__AIM OF THE TASK__.
Answer these questions about the article on setting ground rules for a shared economy:
(a) On what date was the article published?
(b) In the car pooling case, what would the car owner use the money for?
(c) What two parameters does the article use to define sharing between two entities?

__EXCERPT PROVIDED__.
Setting Ground Rules For A Shared Economy

Posted in Finance Articles, Total Reads: 1110 , Published on 23 February 2014

Limited resource & population growth

We live in a world with a limited resource to fee the growing population year after year. Today the world population is growing at a fast rate, but the resource available to us has remained more of less constant since the inception of earth. Apart from this gap between the supply and demand, whatever supplies we have on the earth is not equally distributed amongst the inhabitants of this planet. And this disparity of unequal division of resources has led to numerous conflicts across the world as we have seen in the past and also observing in the present world. And we do not expect these conflicts stop until we as human beings of this mother earth take some necessary and immediate steps towards coming up with a solution for this innate problem we have been facing

Why don’t we share?

Every individual coming on this earth is endowed with some special power and none of them are equal. Someone one owns one thing doesn’t necessarily owns the other thing which he might need for some time being. This rule applies for corporate and company level. E.g.: a country rich in Uranium not necessarily be rich in petroleum products.

Also, there have been instances of people owning excess of something which they don’t need and would rather share the excess in return of some money might be useful for them. A simple case of “Car Pooling” comes into the picture, wherein the Car owner owns the car but he has extra seats available in his car, which he/she will not mind sharing if he gets some money in return to buy the fuel for the car.

If we look logically into this problem, one of the most sensitive solution emerges is why don’t we share the resources wherever we are faced with such problems. Why don’t individuals, corporate or for that matter countries share resources for the betterment of the human kind. Kindly note, when I say sharing between countries, I am not only talking about the imports and exports that goes on between countries. Also, the sovereign countries would not like to share resources directly, so different guidelines have to drawn at each level be it individual, corporate and countries so that it leads to common growth rather than conflict

Setting the ground rules

We try to define the sharing between two entities in two major parameters. These are ease of implementation and effectiveness.

__DATA EXTRACT__.
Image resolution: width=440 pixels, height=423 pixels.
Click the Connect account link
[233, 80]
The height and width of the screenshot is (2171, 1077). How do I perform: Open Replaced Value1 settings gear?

__RESULT__.
(a) 23 February 2014
(b) To buy fuel for the car
(c) Ease of implementation and effectiveness